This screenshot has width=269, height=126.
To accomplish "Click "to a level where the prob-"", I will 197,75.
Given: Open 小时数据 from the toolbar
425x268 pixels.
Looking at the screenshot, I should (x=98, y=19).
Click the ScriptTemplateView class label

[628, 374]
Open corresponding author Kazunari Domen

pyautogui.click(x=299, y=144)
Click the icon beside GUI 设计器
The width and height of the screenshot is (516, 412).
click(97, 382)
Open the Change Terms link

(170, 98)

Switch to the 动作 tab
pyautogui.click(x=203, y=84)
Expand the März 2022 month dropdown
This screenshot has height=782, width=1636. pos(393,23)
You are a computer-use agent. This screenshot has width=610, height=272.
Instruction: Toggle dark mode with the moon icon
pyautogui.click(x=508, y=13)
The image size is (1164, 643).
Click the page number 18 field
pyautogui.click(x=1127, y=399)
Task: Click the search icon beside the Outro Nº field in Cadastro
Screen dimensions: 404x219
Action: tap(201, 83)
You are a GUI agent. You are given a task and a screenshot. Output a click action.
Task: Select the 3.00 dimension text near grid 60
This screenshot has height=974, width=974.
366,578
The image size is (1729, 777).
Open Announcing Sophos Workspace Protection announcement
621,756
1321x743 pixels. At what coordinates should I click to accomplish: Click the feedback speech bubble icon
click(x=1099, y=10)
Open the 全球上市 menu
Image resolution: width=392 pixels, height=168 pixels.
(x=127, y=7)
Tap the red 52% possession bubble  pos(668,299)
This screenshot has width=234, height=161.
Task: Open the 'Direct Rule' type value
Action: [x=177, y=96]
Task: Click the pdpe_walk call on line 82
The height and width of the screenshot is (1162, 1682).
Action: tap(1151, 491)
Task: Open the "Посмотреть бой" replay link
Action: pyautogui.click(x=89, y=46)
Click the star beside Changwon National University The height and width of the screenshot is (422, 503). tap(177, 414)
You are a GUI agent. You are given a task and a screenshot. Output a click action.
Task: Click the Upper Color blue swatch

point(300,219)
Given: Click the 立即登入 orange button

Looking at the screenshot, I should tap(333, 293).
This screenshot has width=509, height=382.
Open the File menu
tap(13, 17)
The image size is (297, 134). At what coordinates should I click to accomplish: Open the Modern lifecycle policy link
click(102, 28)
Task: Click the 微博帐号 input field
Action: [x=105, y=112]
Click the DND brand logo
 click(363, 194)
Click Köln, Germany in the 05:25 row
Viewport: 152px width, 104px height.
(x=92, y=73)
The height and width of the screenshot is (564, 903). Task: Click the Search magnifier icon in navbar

------------------------

Given problem: Reproduce every line of the material above verbatim, without changing any character.

Solved problem:
This screenshot has width=269, height=126.
To accomplish "Click "to a level where the prob-"", I will 197,75.
Given: Open 小时数据 from the toolbar
425x268 pixels.
Looking at the screenshot, I should (x=98, y=19).
Click the ScriptTemplateView class label

[628, 374]
Open corresponding author Kazunari Domen

pyautogui.click(x=299, y=144)
Click the icon beside GUI 设计器
The width and height of the screenshot is (516, 412).
click(97, 382)
Open the Change Terms link

(170, 98)

Switch to the 动作 tab
pyautogui.click(x=203, y=84)
Expand the März 2022 month dropdown
This screenshot has height=782, width=1636. pos(393,23)
You are a computer-use agent. This screenshot has width=610, height=272.
Instruction: Toggle dark mode with the moon icon
pyautogui.click(x=508, y=13)
The image size is (1164, 643).
Click the page number 18 field
pyautogui.click(x=1127, y=399)
Task: Click the search icon beside the Outro Nº field in Cadastro
Screen dimensions: 404x219
Action: tap(201, 83)
You are a GUI agent. You are given a task and a screenshot. Output a click action.
Task: Select the 3.00 dimension text near grid 60
This screenshot has height=974, width=974.
366,578
The image size is (1729, 777).
Open Announcing Sophos Workspace Protection announcement
621,756
1321x743 pixels. At what coordinates should I click to accomplish: Click the feedback speech bubble icon
click(x=1099, y=10)
Open the 全球上市 menu
Image resolution: width=392 pixels, height=168 pixels.
(x=127, y=7)
Tap the red 52% possession bubble  pos(668,299)
This screenshot has width=234, height=161.
Task: Open the 'Direct Rule' type value
Action: [x=177, y=96]
Task: Click the pdpe_walk call on line 82
The height and width of the screenshot is (1162, 1682).
Action: tap(1151, 491)
Task: Open the "Посмотреть бой" replay link
Action: pyautogui.click(x=89, y=46)
Click the star beside Changwon National University The height and width of the screenshot is (422, 503). tap(177, 414)
You are a GUI agent. You are given a task and a screenshot. Output a click action.
Task: Click the Upper Color blue swatch

point(300,219)
Given: Click the 立即登入 orange button

Looking at the screenshot, I should tap(333, 293).
This screenshot has width=509, height=382.
Open the File menu
tap(13, 17)
The image size is (297, 134). At what coordinates should I click to accomplish: Open the Modern lifecycle policy link
click(102, 28)
Task: Click the 微博帐号 input field
Action: [x=105, y=112]
Click the DND brand logo
 click(363, 194)
Click Köln, Germany in the 05:25 row
Viewport: 152px width, 104px height.
(x=92, y=73)
The height and width of the screenshot is (564, 903). Task: Click the Search magnifier icon in navbar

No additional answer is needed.